Je marche dans la rue, capuche sur la tête pour me protéger du froid de l'hiver. J'passe incognito, une bouteille de « 16 » à la main. J'essaie d'étouffer ma peine dans ce putain de poison. Dix heures du mat' et déjà habate.

En sortant de chez le baveux, ton image me revient. Pingouin, depuis ton enterrement, dix fois que tu viens dans mes putains de cauchemars. Wallah mon frère, j'ai mal quand je te vois, parce que... parce que t'es pas bien !  T'es serein, pourquoi bordel ? Pourquoi quand les autres ils parlent des rêves de leur morts, visage noirci par je-ne-sais-quoi mon frère ? Pourquoi tu me regardes avec tes heynesses comme si t'avais envie de chialer tout les larmes de ton corps ? Pourquoi mon frère ? Même la mort n'est pas du repti pour nous, hein mon frérot ? Wesh, mais j'ai jamais demandé à exister moi ! Ni la mort ni la vie comme soulagement ; c'est quand qu'on aura notre part de bonheur, hein mon frérot ?

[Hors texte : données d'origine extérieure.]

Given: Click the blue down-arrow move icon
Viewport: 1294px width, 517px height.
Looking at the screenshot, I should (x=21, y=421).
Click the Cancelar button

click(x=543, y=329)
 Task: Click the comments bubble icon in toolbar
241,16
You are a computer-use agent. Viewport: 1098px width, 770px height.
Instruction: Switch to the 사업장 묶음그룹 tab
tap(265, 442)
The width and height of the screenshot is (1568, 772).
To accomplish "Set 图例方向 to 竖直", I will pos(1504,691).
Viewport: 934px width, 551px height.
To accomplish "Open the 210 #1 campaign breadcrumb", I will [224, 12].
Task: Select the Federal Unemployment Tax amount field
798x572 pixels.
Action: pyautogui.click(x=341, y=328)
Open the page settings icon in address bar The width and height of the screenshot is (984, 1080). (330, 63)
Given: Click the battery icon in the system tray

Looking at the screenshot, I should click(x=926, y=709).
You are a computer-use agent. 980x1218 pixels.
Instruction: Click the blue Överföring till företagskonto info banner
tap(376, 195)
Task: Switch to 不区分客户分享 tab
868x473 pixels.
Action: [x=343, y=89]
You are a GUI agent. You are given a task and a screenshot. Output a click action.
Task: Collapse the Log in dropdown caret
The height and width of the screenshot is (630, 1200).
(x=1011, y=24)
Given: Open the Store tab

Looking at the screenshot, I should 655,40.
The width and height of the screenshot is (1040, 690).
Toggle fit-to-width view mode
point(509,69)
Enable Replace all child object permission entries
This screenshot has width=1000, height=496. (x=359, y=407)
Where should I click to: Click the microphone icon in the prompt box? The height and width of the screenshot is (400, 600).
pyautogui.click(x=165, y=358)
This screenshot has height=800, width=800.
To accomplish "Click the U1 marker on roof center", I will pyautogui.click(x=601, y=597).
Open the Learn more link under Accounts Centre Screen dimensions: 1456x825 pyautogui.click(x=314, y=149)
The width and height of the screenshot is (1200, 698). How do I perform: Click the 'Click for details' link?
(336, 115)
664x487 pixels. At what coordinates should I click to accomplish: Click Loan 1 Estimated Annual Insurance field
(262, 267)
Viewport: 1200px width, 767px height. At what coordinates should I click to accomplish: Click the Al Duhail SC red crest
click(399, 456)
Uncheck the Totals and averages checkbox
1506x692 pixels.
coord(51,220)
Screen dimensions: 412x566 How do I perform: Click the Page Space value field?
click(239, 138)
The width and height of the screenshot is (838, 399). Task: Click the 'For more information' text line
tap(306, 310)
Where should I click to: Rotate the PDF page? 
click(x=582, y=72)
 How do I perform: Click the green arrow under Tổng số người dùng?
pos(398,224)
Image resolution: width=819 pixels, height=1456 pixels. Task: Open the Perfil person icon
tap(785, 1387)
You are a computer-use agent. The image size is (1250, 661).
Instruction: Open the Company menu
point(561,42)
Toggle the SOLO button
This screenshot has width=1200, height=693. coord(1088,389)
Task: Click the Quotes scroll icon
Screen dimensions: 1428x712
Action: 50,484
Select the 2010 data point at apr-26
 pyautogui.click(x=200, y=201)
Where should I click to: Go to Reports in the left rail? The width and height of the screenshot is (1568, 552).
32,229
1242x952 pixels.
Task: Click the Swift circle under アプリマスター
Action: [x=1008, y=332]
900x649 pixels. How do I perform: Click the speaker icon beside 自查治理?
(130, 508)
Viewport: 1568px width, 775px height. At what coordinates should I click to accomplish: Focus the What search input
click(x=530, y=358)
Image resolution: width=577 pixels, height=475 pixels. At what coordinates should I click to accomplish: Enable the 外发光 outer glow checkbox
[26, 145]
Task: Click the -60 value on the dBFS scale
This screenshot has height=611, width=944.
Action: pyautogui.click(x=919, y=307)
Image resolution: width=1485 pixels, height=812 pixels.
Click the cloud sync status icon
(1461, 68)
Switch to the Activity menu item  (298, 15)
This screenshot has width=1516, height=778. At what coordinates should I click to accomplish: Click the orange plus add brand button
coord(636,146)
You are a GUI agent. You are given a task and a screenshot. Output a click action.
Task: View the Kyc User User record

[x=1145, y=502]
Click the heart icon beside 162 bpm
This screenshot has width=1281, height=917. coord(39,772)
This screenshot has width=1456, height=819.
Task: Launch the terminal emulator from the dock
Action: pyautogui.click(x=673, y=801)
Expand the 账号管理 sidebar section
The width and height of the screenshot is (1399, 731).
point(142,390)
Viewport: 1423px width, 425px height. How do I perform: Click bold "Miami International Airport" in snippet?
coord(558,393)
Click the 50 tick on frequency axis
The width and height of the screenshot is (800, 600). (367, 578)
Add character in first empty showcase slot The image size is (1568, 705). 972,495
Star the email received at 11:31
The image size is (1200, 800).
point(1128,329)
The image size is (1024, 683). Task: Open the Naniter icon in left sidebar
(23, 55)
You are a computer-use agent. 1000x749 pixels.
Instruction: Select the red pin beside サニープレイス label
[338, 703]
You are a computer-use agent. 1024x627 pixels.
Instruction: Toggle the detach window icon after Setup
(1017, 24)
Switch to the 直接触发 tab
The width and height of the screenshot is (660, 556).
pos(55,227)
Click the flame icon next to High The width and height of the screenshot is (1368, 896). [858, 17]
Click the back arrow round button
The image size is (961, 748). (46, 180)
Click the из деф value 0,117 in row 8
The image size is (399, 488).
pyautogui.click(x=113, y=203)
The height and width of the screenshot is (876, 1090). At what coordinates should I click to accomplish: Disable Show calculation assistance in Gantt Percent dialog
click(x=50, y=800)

Tu sais mes histoires avec le blef ne m'ont pas permis de venir à ton enterrement. Un coup de plus dans mon moral : ne pas être là lorsque de terre ton corps fut recouvert. Tourmenté par mon propre esprit, y a plus personne pout évacuer, plus personne pour m'entendre te pleurer. Au final, ta mort fait partie de ces choses qui ne se disent pas, de ces choses tellement hard que tu les vis seul en silence.

A l'aéroport, de loin, j'ai guetté ta famille. Mais je n'assumais pas, je ne pouvais pas les accompagner jusqu'à la porte d'embarquement sans monter avec eux dans l'avion. Je n'assumais pas le mutisme dans lequel ta sœur était tombée les cris des voisines, le revard faussement affecté des hypocrites, la peine de tous, ma propre douleur. Je n'assumais rien de ta mort. J'suis resté là, planqué dans un café de l'aéroport, à les regarder embarquer au loin. Un jour, j'y arriverai.

Tu sais, les frères du quartier m'esquivent gravement. Mes paroles empestent la mort, au sens premier du terme. Je n'ai pas d'autre sujet en tête. Mes mots, ce sont des putains de coup de shlasse dans leur moral wallah. Ils ne font plus le poids face à la lourdeur de mes larmes.

Mes potes s'est fait tuer il y a un mois de ça et les pleurs sont déjà passés ; les gens ont repris le cours normal de leur vie, comme si Pingouin n'avait jamais existé. Alors, c'était donc ça la vie ? T'es là, tu fait de ton mieux pour exister, puis un fils de chien vient t'abattre et en un mois, c'est comme si t'avais jamais vécu ?

Ils abandonnent tous au fur à mesure : mon père qui s'est tiré avec une plus jeune ; ma meuf, qui s'est tirée avec un friqué, un qui la comprenait mieux. Tout le contraire du pouilleux que j'étais : rien dans le cœur mais, surtout, rien dans les poches. Et puis maintenant c'est mon pote. Mon pote qui s'est fait buter comme un malheureux... Il me reste quoi à moi ?  Mon frère, je fais quoi moi ici, hein ?

J'continue quand même d'être là. Y a plus de lumière en moi, juste un putain de trou noir qui aspire tout sur son passage. Même la peine, jest finirai par plus la ressentir. Je serai comme ces morts-vivant que l'on a fréquentés toutes ces années. À l'époque, on était jeune et on avait encore de l'espoir. Et ouais, on se pensait qu'eux parce qu'on croyait fermement que notre route à nous, elle n'avait pas encore tourné. Mais ces bâtardes, ils nous avaient pas dit que la roue, on s'l'était fait chourave à la naissance.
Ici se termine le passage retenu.